Sanger sequencing revealed 12 to our knowledge previously unreported heterozygous mutations in POGLUT1: (i) five nonsense mutations, c.20C>A (p.Ser7*), c.138C>G (p.Tyr46*), c.1051C>T (p.Gln351*), c.628C>T (p.Arg210*), and c.130G>T (p.Glu44*); (ii) three frameshift mutations, c.121_121delA (p.Arg41Glyfs*21), c.292_292delC (p.R98Gfs*21) and c.1080_1081insG (p.Asn361Glufs*5); (iii) one splice site mutation, c.320+1G>C; and (iv) three missense mutations, c.983T>G (p.Val328Gly), c.836G>A (p.Arg279Gln), and c.653G>A (p.Arg218Gln) (Figure 1i, Supplemental Figure 1). Interestingly, five of these mutations are found in gnomAD with an allele frequency range of 1,321e−5 to 8,153e−6 (Supplemental Table 1). Still, it is conceivable that these mutations are pathogenic, due to i) the relatively late age of onset; and ii) the comparatively mild clinical phenotype. Therefore, DDD might be more common than reported to date.

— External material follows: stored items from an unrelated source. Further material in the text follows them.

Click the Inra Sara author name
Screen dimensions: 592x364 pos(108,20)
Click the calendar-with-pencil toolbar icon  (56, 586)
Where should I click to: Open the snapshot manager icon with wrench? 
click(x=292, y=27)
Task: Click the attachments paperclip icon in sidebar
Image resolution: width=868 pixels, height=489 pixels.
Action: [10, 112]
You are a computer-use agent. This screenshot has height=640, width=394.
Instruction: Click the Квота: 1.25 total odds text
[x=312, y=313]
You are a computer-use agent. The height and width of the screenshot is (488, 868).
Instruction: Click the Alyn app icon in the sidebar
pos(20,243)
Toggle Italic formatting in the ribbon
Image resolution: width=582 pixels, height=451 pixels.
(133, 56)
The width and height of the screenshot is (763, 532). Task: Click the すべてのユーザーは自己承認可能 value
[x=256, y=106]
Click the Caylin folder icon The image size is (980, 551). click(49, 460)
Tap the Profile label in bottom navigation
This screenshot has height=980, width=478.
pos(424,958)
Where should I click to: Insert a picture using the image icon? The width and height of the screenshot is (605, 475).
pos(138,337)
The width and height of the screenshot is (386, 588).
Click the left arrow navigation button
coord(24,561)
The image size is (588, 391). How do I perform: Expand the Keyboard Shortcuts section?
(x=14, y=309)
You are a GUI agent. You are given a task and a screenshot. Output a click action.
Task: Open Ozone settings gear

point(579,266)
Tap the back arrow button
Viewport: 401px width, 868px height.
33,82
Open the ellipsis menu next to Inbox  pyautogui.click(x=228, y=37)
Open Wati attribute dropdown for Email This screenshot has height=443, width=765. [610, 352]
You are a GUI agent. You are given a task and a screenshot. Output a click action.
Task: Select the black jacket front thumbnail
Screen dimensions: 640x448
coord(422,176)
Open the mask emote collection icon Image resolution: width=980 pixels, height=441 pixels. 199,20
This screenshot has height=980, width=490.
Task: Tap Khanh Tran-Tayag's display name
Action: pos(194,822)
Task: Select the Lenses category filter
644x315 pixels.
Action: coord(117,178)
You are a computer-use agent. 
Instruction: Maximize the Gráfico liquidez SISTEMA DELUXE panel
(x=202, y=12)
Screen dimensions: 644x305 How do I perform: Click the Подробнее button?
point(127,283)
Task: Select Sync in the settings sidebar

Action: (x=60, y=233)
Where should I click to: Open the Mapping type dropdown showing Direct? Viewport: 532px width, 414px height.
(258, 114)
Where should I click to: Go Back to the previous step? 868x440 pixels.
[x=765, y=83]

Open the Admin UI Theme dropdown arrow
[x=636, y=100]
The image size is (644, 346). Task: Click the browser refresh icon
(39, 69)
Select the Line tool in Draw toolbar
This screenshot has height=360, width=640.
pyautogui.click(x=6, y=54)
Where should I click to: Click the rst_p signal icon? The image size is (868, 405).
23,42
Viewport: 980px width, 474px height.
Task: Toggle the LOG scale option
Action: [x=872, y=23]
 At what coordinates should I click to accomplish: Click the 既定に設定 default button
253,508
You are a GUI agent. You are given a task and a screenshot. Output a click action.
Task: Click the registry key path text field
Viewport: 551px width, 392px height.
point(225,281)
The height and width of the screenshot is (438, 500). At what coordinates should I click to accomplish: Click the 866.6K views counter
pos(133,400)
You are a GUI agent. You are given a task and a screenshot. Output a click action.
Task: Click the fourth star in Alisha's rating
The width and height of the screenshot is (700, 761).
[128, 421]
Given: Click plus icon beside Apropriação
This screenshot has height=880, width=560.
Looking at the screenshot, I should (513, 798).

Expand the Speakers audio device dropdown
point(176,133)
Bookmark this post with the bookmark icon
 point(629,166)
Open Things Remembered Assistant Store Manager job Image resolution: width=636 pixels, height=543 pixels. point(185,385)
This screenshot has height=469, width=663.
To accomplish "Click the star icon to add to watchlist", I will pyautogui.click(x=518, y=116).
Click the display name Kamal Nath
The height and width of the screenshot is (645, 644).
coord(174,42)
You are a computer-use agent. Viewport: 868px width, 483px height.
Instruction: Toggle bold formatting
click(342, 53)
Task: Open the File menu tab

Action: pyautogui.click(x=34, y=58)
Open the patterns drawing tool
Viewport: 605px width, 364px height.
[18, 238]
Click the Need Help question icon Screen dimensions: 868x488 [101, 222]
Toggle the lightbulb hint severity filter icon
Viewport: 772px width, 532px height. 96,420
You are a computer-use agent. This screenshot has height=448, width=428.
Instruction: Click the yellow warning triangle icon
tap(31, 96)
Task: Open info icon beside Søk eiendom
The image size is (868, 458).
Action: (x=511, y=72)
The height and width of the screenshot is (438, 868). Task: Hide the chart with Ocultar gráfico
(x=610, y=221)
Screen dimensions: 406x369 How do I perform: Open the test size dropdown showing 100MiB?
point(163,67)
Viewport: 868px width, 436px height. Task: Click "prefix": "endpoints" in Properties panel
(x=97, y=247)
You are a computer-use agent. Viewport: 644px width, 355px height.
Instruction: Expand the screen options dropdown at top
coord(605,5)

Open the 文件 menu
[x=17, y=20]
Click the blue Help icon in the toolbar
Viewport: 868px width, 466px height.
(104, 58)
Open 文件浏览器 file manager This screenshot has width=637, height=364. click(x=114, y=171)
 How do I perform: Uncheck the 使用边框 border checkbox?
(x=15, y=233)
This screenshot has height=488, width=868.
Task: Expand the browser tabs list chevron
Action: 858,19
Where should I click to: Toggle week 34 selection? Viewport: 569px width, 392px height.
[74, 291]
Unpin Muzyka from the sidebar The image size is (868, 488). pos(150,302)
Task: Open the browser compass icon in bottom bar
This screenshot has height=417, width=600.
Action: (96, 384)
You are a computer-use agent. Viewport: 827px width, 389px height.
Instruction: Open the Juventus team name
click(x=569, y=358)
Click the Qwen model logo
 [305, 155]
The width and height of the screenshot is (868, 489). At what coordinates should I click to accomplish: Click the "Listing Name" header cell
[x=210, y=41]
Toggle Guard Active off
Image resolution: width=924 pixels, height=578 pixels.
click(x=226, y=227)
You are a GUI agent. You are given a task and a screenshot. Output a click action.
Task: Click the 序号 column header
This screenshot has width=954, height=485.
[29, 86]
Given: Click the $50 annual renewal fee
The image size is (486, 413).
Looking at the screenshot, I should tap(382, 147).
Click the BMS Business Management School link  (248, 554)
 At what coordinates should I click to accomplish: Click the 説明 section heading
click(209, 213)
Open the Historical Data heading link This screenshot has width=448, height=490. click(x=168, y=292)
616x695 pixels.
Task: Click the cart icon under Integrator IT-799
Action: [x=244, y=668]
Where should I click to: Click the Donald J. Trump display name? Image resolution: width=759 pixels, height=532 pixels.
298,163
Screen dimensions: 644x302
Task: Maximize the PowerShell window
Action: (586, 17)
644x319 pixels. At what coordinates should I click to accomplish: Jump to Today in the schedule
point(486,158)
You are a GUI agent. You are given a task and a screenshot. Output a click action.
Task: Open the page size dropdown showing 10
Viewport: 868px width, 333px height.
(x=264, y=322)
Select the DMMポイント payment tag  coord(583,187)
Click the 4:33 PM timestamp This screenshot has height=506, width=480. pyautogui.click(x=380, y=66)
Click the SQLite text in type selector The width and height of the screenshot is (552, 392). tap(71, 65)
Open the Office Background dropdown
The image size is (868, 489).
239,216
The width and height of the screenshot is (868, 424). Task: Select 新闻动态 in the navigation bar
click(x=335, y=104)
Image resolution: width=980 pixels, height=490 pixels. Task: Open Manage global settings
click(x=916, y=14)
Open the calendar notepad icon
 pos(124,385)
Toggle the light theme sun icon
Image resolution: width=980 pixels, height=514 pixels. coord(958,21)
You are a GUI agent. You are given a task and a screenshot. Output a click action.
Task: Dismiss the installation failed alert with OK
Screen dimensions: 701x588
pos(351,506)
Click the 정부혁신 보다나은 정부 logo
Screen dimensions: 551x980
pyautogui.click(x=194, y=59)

The nonsense and frameshift mutations are likely to result either in nonsense-mediated mRNA decay or the formation of a truncated protein, as exemplarily demonstrated in Supplemental Figure 3a and b. To determine the structural consequences of the splice site mutation c.320+1G>C, exon trapping was used (Ralser et al., 2017). This revealed complete skipping of exon 3, resulting in disruption of the functionally important POGLUT1 N-terminal domain (Supplemental Figure 2a and b). To assess the consequences of two of the here described missense mutations and the previously reported mutation p.Arg279Trp (Basmanav et al., 2014), wild-type (WT) POGLUT1 and the mutants p.Arg279Gln, p.Val328Gly, and p.Arg279Trp were each fused to a C-terminal MycHis epitope and overexpressed in HEK293T cells. The enzymatic activities resulting from the WT and mutant POGLUT1 constructs were evaluated using an enzymatic assay, as described elsewhere (Takeuchi et al., 2012). Western Blot showed that both p.Arg279Gln and p.Arg279Trp resulted in a protein product whose secretion level is similar to that of WT POGLUT1, indicating that it is folded. However, this mutant protein was enzymatically dysfunctional (Figure 2a, Supplemental Figures 4-6). In contrast, the construct encoding p.Val328Gly was detected in cell lysates but not in media, suggesting that the mutant protein is unstable and eventually degraded (Supplemental Figures 4-6). To demonstrate that loss of function of the mutant p.Val328Gly protein did not result from the introduction of an additional mutation during PCR-mediated site-directed mutagenesis, a revertant was constructed. Secretion levels of the revertant and the WT were comparable (Supplemental Figures 4 and 6).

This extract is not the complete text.